Ora, diz Jesus, imaginem se o sal viesse a perder a sua qualidade funcional básica, com o que iríamos salgar os alimentos? Nos dias de hoje, a indústria química já consegue produzir materiais alternativos que geram efeito similar ao sal para o preparo dos alimentos de pessoas que possuem certas doenças agravadas com a ingestão do sódio, componente fundamental do sal. Mas na época de Cristo, isso não existia e ele falava para o povo daquela época, do modo que fosse mais compreensível para eles. Um sal que não produzisse mais seus efeitos não serviria para mais nada. Quando muito, seria usado como pedrisco para pavimentar os caminhos. Com isso Jesus vem nos dizer que um cristão que não fizer prevalecer a graça que recebeu com o batismo, é como se a graça recebida não produzisse os efeitos que deveria gerar, portanto, haverá um desperdício da graça, pois um tal cristão não seria capaz de “salgar” a sociedade com o seu exemplo e o seu testemunho. Meus amigos, essa é uma séria advertência para que cada um de nós avalie de que modo a graça que recebemos está ou não produzindo seus frutos na nossa vida, para que não estejamos nos arriscando a sermos esbanjadores da graça divina. No caso, essa graça inócua em nós, além de não contribuir para que superemos as vicissitudes próprias da nossa natureza imperfeita, ainda nos tornará réus de uma acusação muito grave, qual seja, de sermos desperdiçadores desse valioso dom.

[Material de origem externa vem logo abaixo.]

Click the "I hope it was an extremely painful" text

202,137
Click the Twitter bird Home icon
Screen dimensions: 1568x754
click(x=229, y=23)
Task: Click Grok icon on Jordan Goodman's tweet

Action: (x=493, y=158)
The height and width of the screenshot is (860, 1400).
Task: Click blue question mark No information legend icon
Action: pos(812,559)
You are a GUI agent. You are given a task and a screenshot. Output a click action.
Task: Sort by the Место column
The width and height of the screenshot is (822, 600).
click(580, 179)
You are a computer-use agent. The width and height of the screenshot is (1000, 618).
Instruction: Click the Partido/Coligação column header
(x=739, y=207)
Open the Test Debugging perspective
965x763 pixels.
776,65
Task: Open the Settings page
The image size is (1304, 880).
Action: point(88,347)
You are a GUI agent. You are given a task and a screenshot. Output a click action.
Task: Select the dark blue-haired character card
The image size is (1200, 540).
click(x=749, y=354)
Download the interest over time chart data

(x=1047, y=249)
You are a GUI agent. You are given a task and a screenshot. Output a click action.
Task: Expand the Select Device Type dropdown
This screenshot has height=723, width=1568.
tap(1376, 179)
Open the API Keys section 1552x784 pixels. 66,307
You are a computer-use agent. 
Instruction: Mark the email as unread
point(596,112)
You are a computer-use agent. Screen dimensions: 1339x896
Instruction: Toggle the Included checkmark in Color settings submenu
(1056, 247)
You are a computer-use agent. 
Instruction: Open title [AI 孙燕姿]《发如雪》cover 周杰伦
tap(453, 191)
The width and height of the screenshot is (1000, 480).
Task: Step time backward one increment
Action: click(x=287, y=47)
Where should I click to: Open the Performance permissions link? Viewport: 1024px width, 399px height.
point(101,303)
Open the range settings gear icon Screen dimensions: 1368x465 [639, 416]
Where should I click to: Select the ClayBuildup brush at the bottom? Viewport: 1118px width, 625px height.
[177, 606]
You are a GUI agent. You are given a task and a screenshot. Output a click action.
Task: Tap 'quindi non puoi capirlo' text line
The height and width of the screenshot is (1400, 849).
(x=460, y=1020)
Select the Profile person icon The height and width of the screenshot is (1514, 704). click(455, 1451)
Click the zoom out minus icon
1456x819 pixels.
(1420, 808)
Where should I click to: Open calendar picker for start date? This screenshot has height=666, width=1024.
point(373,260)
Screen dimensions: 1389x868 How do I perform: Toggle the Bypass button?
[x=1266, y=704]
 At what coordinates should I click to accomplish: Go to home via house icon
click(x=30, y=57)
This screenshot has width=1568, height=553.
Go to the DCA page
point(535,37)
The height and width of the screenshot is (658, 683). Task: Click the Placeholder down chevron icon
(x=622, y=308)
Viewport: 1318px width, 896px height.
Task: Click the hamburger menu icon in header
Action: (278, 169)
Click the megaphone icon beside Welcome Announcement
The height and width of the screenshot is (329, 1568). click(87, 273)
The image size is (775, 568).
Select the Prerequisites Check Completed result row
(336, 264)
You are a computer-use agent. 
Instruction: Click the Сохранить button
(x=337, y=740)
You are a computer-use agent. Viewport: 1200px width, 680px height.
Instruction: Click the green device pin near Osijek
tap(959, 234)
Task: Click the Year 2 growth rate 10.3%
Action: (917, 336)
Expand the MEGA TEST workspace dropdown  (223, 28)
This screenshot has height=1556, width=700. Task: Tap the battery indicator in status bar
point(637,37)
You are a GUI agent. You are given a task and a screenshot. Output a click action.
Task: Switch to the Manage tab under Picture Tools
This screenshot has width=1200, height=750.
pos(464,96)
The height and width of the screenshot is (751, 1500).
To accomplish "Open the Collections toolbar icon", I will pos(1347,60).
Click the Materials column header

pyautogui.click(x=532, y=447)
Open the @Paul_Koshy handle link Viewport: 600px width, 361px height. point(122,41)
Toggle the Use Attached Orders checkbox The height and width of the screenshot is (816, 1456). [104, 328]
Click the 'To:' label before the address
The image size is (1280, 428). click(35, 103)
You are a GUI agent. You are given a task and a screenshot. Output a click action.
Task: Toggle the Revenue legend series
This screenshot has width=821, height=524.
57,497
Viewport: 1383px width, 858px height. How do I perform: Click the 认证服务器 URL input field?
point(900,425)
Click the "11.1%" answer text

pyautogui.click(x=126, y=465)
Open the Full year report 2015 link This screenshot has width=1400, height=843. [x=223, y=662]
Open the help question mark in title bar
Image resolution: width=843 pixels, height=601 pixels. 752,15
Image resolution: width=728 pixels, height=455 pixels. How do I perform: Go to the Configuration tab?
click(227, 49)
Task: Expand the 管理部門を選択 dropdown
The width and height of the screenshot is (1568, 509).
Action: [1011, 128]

Numa consideração analógica com a luz, a graça divina deverá nos tornar iguais a grandes lamparinas em noite de apagão. Ninguém acende uma lucerna e a coloca debaixo de uma vasilha, pois assim ela não cumprirá a sua finalidade. A graça divina que recebemos não deve ficar restrita ao nosso ser, à nossa subjetividade, mas deve ser compartilhada com os irmãos. Colocar a luz escondida significa agir egoisticamente, usar a lamparina para clarear apenas o nosso próprio caminho. Não foi para isso que Jesus veio abrir para nós a porta da salvação. Ninguém se salva sozinho, a salvação se realiza na comunidade. Houve uma época em que a catequese pregava: “salva a tua alma”... hoje em dia esse discurso mudou completamente para “salva o teu irmão e assim tu também serás salvo”. Por isso é que a luz deve ser colocada num local elevado, a fim de clarear o caminho para muitos, a fim de chamar a atenção dos incautos, daqueles que se encontram envolvidos com as coisas mundanas, daqueles onde a graça está dormitando, para incentivá-los a também se tornarem luminares eficazes e generosos. Manter a luz escondida é uma contradição com ela própria, cuja existência só se justifica se for um ponto de orientação para todos, assim como o farol orienta os que viajam pelo mar.